Il blackout del 28.09.2003 I rimedi: posizione degli ambientalisti: “Non si devono fare nuove megacentrali e non servono nuovi elettrodotti: la soluzione è nella generazione diffusa basata sulle nuove fonti rinnovabili”. posizione del governo: “È necessario costruire nuove centrali per rendere il sistema elettrico nazionale autosufficiente”. posizione di tecnici ed economisti: l’autosufficienza con petrolio e gas eleva ulteriormente il costo medio del kWh e pone fuori mercato il sistema produttivo. nel breve termine: incrementare l’importazione di energia elettrica dai paesi nucleari (costruire nuovi elettrodotti). nel medio-lungo termine: costruire nuovi impianti a carbone e nucleari.

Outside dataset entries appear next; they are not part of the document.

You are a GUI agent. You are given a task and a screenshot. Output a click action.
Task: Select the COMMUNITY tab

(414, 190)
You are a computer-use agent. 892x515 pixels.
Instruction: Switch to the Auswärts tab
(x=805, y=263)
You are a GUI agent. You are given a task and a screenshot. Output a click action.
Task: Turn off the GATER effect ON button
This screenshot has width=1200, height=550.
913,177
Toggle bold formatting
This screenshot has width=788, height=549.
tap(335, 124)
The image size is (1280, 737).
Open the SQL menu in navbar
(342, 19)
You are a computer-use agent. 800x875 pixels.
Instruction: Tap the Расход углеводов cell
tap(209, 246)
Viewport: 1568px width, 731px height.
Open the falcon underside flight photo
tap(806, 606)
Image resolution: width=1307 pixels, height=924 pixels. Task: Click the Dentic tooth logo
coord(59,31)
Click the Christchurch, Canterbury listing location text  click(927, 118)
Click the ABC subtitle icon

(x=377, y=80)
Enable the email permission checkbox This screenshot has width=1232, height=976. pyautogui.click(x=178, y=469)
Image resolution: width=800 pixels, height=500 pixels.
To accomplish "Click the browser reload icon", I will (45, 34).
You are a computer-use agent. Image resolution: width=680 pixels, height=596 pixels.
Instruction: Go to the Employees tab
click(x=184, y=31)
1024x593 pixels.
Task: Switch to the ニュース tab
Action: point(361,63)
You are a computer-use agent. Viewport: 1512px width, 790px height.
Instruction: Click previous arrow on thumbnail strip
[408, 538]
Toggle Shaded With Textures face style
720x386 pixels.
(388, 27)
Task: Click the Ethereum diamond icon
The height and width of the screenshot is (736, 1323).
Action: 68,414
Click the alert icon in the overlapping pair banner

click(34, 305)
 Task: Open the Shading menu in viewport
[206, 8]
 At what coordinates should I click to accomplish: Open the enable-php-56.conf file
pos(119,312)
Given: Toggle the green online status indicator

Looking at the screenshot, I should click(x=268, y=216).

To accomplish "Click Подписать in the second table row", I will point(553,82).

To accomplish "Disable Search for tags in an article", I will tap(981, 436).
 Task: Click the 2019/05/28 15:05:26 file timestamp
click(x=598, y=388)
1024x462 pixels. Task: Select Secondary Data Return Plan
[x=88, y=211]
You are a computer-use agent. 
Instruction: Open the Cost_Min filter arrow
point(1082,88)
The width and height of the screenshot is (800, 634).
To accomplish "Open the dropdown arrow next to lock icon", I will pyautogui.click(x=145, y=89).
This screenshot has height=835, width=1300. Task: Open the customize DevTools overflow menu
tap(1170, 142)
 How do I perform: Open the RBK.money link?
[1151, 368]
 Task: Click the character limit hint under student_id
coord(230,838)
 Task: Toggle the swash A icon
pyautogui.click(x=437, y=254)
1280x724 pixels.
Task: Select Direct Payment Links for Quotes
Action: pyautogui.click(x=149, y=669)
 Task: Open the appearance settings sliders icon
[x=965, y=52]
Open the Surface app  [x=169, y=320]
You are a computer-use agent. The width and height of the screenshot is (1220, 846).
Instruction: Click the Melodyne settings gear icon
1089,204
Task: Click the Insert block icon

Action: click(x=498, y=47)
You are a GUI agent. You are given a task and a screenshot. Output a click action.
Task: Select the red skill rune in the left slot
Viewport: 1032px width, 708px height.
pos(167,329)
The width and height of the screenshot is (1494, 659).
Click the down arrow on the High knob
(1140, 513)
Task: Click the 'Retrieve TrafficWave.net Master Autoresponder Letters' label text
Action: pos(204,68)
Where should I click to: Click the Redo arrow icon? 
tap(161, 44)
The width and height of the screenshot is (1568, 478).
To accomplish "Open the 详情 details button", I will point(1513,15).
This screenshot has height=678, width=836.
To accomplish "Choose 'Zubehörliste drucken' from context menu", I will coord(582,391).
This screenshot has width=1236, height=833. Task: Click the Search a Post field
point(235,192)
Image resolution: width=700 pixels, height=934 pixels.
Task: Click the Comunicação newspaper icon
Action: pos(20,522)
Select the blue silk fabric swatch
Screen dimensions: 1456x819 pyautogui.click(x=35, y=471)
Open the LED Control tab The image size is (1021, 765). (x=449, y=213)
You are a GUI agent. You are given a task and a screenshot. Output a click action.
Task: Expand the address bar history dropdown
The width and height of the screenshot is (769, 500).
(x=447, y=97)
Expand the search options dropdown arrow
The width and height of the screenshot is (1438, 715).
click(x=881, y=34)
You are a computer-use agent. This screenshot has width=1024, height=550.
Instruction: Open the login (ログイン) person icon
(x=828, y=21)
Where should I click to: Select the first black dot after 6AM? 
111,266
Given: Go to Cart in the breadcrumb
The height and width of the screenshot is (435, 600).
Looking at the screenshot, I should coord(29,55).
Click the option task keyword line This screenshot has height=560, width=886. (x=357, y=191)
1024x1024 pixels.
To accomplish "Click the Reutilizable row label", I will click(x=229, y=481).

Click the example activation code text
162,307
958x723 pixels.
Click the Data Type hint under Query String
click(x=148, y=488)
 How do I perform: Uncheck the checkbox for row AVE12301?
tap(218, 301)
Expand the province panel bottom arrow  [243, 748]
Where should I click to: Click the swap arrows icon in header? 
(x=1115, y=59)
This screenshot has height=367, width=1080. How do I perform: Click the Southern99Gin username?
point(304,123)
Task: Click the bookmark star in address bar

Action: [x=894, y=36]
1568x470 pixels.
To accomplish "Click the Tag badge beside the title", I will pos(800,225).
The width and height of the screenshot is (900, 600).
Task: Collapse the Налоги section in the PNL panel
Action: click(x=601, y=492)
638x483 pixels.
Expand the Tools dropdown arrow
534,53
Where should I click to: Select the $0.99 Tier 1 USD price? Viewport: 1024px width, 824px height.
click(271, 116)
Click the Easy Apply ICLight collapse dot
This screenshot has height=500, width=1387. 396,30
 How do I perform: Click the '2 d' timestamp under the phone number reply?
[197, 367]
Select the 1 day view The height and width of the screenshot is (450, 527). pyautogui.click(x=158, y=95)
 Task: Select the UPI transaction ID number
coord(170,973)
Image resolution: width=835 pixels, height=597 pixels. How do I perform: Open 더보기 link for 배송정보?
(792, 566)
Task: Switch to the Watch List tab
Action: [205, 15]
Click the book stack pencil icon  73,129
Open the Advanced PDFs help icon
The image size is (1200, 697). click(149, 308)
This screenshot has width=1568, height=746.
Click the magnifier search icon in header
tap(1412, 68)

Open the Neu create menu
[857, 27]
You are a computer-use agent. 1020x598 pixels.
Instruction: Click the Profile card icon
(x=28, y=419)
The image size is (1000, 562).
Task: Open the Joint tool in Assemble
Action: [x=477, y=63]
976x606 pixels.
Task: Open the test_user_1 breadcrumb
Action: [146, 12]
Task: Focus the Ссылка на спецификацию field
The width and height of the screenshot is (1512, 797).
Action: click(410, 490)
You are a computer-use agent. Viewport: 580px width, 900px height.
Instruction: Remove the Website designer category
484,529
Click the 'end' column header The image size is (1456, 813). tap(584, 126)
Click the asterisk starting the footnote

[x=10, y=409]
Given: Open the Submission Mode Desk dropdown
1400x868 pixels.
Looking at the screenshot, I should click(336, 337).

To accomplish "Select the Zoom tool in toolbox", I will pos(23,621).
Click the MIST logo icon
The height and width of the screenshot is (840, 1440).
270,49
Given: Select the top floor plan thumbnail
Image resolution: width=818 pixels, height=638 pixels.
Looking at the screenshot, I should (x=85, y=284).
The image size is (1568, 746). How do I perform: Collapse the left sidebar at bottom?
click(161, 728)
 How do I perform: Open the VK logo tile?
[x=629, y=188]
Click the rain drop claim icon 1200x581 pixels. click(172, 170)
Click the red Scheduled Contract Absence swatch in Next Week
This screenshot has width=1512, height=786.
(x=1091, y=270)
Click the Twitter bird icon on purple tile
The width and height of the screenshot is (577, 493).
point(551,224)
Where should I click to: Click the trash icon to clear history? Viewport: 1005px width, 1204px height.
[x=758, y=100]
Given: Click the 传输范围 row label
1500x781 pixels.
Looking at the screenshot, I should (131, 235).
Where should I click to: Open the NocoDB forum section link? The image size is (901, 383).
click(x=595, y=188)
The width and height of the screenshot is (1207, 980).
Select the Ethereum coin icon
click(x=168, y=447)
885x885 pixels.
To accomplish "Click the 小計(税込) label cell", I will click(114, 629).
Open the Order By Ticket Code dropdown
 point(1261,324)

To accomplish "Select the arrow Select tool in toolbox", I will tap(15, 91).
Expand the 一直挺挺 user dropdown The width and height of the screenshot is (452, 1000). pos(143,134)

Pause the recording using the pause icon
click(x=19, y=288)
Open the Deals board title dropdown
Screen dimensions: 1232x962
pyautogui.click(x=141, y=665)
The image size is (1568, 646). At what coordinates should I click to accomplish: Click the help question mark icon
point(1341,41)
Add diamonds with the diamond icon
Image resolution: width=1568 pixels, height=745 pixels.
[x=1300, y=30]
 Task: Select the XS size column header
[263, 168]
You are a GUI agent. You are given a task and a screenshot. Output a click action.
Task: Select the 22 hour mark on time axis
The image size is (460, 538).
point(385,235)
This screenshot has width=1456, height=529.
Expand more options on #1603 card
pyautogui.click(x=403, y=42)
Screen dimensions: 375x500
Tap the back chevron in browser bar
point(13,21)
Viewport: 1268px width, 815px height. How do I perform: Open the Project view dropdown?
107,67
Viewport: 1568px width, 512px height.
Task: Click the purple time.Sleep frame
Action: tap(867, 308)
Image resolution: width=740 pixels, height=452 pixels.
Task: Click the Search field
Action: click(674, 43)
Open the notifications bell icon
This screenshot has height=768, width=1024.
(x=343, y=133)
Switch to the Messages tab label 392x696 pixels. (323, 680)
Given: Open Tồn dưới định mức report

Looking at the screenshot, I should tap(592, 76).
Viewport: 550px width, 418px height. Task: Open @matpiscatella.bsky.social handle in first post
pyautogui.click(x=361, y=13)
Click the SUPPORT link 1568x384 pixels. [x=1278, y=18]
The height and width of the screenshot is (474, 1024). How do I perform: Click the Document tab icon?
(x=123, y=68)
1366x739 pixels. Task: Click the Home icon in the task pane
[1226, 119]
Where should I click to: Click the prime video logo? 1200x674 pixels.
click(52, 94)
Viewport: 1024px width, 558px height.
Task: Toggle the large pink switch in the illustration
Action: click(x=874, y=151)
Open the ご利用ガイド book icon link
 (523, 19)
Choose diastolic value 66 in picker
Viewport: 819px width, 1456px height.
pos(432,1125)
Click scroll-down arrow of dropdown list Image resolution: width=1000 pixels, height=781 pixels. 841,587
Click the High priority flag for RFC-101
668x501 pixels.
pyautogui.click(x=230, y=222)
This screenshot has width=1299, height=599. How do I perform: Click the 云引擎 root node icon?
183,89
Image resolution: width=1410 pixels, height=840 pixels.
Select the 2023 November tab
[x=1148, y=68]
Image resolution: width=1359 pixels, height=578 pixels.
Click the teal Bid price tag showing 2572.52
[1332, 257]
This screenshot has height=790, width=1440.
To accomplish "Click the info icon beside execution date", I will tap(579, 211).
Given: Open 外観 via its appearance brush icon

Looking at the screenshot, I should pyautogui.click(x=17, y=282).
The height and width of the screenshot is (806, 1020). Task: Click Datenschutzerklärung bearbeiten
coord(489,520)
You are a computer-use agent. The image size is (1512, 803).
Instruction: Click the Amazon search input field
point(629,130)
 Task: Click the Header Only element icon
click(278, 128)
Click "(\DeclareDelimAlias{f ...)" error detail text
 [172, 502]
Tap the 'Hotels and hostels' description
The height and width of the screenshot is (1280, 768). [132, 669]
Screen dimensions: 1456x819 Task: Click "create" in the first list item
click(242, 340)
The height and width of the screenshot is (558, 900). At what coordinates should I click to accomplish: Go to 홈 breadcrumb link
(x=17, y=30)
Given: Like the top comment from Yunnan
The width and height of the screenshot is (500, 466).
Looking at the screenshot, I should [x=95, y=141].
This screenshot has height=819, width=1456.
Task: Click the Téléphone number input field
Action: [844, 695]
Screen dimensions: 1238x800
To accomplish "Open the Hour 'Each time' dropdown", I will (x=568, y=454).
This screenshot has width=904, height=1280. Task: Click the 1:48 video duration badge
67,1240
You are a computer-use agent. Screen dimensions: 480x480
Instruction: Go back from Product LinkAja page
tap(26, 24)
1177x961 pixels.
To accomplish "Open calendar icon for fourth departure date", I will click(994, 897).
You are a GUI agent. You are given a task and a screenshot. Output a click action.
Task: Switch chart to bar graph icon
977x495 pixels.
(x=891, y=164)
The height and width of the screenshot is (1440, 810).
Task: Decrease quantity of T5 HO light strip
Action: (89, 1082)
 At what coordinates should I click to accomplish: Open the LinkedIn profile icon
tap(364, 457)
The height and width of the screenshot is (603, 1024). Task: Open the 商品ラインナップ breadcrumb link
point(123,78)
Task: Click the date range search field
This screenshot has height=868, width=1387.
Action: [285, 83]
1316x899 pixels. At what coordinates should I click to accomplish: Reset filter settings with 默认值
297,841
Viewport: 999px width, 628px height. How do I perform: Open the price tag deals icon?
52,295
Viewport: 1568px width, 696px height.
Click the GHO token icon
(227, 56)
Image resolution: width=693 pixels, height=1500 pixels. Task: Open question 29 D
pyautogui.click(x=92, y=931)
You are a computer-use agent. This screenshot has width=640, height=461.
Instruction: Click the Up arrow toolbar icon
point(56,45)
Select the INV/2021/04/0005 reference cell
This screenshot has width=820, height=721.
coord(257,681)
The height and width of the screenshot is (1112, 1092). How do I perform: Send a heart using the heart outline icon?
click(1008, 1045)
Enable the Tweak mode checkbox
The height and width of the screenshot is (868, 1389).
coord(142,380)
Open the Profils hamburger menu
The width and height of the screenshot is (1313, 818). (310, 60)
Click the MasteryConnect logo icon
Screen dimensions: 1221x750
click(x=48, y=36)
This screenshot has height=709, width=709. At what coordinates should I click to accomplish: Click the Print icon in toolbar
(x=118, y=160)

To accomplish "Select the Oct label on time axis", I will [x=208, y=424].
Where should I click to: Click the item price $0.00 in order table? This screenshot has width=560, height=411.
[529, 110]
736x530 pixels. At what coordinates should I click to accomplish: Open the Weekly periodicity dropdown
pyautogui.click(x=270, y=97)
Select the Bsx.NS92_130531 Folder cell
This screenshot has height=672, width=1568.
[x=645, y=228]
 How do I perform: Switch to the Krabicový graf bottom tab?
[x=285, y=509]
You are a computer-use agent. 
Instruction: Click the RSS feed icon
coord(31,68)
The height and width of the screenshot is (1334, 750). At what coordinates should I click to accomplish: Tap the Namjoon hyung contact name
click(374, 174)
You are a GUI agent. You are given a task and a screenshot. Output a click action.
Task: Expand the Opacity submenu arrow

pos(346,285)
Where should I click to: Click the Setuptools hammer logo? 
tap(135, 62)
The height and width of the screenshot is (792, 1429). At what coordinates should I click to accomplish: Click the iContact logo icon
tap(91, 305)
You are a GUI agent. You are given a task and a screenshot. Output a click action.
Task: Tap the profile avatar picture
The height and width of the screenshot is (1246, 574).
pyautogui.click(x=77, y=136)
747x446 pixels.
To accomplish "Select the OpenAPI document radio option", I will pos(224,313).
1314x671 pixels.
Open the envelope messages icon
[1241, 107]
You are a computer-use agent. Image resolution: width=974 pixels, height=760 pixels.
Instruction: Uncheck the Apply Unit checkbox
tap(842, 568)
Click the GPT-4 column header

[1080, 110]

L’energia nucleare LUOGHI COMUNI E REALTÀ

Dopo-Chernobyl, la crisi… “Il disastro di Chernobyl ha prodotto un ripensamento generale sull’energia nucleare, che a livello mondiale è ormai in via di abbandono …” Non è vero: Potenza nucleare in funzione nel mondo al 31.12.1985: 249.688 MWe Potenza nucleare in funzione nel mondo al 31.12.2002: 358.661 MWe Crescita della potenza nucleare fra il 1985 e il 2002: 44 %

Il ruolo “marginale” del nucleare “Il nucleare ha un ruolo marginale, poiché da esso proviene solo il 7% dell’energia prodotta nel mondo…” Il nucleare non serve a produrre energia, ma energia elettrica. Il suo contributo va quindi confrontato con la produzione di energia elettrica. L’energia nucleare contribuisce alla produzione elettrica (dati ONU-IAEA 2003): per il 35 % in Europa per il 25 % nei paesi dell’OCSE per il 17 % a livello mondiale Il nucleare è la prima fonte di produzione elettrica in Europa (davanti al carbone).

Il nucleare è in via di abbandono… “Il nucleare è in via di abbandono nei paesi occidentali, dove non si costruiscono più reattori…” I paesi che già impiegano estesamente l’energia nucleare non costruiscono nuove centrali perché non ne hanno bisogno, in quanto: hanno raggiunto un mix produttivo equilibrato; il nucleare è utilizzato per la copertura del carico di base; sono raddoppiati i fattori di disponibilità degli impianti; la vita di una centrale nucleare è estensibile a 60 anni. Diversa è la situazione nei paesi che sono lontani dall’aver raggiunto un mix energetico ottimale, come il Giappone, la Corea, la Russia, la Cina, la Finlandia, la Slovacchia, …

La Svezia e il nucleare “La Svezia ha deciso di uscire dal nucleare…” La Svezia, in seguito a un referendum tenutosi nell’80 (dopo l’incidente di Three Mile Island) avrebbe dovuto uscire dal nucleare a partire dal ’92. La fermata del primo reattore (centrale di Barsebäck) è avvenuta solo all’inizio del 2000. Successivamente il governo ha deciso di rinviare la fermata del secondo reattore “per la mancanza di alternative valide sul piano economico e ambientale”. La Svezia ha tuttora undici reattori nucleari che funzionano a pieno regime coprendo il 49% del fabbisogno elettrico nazionale (la parte restante proviene dall’idroelettrico).

La Germania e il nucleare “La Germania ha deciso di uscire dal nucleare…” In Germania il governo ha deciso nel 2001 di limitare a 35 anni la vita tecnica degli impianti nucleari installati. L’applicazione di questa decisione porterebbe a una graduale chiusura degli impianti nucleari dopo 35 anni di esercizio, e in questa ipotesi l'ultimo reattore oggi in funzione sarebbe fermato nel 2020. Le associazioni industriali, scientifiche e dei consumatori hanno fatto presente al Governo che il Paese (che peraltro dispone di ingenti risorse carbonifere) non può permettersi di rinunciare a una fonte che copre il 33% del fabbisogno elettrico nazionale. Nel frattempo solo uno dei reattori tedeschi in funzione prima della decisione è stato fermato (per altri motivi).

Il mercato ostacola il nucleare L’energia nucleare è economicamente vantaggiosa, ma… un impianto nucleare richiede un investimento iniziale doppio rispetto a quello richiesto da un impianto convenzionale. la realizzazione di una centrale nucleare richiede un tempo almeno doppio rispetto a una centrale convenzionale. le resistenze all’accettazione dell’impianto possono prolungare indefinitamente i tempi. …chi sceglierebbe un investimento doppio e a redditività differita del doppio per immettere sul mercato lo stesso prodotto? i meccanismi di mercato ostacolano l’opzione nucleare la disinformazione ostacola l’opzione nucleare Per questo è necessaria una politica specifica: a quando?